> **Given instruction**: Count the lines in the rows below that contain the string "Output", with case counting, and reply with only the number.

> **Material for the task**:
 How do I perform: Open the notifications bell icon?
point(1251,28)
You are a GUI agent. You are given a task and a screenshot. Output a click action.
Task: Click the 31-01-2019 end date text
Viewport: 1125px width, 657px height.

> **Solution**: 1